▶ _Prompt_
Every line below that contains the word "cell" must be copied.

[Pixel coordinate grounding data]
☆ ☆ ☆ ☆ ☆ ☆ ☆

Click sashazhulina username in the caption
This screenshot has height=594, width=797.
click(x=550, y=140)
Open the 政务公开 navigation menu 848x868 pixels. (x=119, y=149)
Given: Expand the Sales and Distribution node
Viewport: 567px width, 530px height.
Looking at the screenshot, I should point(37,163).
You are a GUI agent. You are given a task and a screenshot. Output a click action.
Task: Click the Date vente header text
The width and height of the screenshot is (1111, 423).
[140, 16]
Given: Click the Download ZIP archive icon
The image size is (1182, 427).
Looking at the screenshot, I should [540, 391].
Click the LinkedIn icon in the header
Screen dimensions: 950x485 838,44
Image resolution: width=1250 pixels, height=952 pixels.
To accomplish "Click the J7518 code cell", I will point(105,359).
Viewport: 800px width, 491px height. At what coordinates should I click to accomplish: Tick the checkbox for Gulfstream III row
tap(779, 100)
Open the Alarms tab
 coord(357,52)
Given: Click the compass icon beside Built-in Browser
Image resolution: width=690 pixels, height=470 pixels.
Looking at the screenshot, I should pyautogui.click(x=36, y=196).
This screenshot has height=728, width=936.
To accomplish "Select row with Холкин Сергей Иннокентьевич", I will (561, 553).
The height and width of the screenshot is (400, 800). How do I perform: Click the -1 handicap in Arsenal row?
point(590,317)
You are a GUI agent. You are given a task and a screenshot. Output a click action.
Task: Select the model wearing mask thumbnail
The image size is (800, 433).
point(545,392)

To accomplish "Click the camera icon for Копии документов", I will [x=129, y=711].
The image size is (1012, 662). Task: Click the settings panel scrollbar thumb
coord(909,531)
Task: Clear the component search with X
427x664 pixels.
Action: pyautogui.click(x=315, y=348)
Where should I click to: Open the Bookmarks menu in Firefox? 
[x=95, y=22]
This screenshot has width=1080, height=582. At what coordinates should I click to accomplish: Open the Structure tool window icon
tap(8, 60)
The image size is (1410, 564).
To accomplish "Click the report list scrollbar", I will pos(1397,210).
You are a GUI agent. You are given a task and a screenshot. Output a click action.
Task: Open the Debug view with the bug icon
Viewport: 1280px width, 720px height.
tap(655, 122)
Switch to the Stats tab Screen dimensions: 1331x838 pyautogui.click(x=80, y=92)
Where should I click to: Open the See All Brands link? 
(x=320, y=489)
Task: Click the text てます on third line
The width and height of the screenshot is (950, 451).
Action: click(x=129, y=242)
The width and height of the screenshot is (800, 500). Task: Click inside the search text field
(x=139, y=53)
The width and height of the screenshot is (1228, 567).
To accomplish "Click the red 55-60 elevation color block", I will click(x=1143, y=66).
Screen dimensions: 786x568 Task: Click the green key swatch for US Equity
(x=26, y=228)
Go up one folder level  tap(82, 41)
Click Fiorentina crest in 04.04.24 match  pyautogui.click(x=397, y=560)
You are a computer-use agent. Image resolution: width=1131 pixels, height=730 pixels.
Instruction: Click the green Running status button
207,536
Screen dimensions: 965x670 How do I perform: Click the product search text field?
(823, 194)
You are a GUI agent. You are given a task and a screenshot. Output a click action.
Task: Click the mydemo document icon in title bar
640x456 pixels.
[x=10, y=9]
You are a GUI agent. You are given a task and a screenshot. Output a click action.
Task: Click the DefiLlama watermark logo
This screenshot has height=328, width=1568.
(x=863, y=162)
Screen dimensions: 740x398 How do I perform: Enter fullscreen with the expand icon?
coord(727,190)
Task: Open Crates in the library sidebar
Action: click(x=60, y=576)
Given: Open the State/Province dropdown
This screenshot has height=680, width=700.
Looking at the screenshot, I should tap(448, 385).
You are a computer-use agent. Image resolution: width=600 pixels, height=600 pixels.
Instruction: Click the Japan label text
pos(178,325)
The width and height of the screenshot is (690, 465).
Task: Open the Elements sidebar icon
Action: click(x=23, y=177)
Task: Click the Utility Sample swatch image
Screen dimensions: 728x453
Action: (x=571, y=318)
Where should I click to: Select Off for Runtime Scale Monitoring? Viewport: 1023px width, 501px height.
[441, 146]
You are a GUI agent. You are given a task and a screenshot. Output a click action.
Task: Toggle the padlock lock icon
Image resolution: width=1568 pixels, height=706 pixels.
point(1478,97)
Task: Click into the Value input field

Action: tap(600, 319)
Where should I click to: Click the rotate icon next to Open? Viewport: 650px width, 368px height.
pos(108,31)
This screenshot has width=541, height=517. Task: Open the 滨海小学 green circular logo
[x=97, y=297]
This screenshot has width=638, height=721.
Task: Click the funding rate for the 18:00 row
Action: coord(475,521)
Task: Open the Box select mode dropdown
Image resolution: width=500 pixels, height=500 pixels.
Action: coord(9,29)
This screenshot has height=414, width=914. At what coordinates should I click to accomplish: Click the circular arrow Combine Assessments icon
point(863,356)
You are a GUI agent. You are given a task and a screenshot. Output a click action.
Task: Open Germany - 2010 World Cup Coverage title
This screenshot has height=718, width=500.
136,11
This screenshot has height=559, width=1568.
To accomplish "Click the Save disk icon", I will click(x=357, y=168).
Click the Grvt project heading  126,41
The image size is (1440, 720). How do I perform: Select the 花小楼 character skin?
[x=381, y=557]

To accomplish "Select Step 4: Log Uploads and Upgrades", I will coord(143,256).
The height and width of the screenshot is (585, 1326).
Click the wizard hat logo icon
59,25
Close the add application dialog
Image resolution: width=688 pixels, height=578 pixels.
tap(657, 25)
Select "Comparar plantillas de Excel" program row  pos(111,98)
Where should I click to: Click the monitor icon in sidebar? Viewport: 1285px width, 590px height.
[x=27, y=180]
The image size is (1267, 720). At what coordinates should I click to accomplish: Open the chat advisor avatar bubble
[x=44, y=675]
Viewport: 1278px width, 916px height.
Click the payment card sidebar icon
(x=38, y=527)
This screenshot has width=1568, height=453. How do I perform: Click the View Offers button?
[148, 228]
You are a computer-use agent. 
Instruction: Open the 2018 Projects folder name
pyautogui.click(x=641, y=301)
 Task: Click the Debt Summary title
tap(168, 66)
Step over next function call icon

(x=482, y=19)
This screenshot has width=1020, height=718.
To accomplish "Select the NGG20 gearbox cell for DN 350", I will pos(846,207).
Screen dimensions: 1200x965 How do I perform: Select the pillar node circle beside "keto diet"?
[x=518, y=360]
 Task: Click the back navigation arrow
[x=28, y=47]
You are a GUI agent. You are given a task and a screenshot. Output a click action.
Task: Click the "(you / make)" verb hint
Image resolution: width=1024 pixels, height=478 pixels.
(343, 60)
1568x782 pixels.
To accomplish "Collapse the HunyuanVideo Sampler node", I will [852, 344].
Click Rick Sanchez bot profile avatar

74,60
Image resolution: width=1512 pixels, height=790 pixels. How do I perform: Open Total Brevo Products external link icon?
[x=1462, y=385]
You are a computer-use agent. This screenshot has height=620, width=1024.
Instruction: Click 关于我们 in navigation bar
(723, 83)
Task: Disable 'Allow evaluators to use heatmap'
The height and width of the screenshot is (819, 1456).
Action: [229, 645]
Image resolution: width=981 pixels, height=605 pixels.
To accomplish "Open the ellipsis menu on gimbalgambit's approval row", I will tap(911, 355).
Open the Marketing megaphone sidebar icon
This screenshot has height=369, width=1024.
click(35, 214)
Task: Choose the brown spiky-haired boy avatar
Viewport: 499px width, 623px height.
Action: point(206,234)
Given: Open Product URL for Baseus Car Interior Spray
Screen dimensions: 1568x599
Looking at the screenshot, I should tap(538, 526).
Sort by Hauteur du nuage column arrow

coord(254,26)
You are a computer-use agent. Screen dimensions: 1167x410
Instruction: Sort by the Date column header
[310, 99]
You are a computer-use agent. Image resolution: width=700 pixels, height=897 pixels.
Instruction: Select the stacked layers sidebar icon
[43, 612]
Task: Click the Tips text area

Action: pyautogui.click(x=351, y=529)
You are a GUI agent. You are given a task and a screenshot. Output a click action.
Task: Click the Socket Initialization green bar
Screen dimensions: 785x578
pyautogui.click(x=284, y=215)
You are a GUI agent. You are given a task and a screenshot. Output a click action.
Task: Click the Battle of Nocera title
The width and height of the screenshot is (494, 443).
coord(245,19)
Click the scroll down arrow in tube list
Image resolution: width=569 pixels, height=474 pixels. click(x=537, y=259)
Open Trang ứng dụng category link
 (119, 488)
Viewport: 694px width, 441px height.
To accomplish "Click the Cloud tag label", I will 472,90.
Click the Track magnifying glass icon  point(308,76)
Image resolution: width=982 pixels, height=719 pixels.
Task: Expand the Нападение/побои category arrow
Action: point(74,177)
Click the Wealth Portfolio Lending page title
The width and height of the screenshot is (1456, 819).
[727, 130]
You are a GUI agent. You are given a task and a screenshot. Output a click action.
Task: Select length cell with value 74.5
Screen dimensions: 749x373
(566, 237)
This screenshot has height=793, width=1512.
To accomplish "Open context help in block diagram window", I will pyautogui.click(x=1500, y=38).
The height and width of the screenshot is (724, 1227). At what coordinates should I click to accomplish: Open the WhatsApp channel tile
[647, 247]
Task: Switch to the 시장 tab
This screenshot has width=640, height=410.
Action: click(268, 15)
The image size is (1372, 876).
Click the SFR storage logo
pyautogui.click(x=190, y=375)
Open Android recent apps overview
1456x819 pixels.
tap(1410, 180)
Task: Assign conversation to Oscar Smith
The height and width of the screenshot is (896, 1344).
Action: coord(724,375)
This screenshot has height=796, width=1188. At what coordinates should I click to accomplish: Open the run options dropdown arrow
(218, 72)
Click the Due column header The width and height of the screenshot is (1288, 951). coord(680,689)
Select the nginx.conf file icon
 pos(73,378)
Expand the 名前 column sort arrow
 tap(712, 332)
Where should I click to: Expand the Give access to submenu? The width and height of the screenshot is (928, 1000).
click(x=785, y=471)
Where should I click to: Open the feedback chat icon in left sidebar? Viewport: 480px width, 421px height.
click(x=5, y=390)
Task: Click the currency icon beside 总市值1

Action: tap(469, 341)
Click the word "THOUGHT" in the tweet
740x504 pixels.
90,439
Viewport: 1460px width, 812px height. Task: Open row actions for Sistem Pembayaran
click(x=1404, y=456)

☆ ☆ ☆ ☆ ☆ ☆ ☆

▶ _Result of the exercise_
To accomplish "Click the J7518 code cell", I will point(105,359).
To accomplish "Select the NGG20 gearbox cell for DN 350", I will pos(846,207).
Task: Select length cell with value 74.5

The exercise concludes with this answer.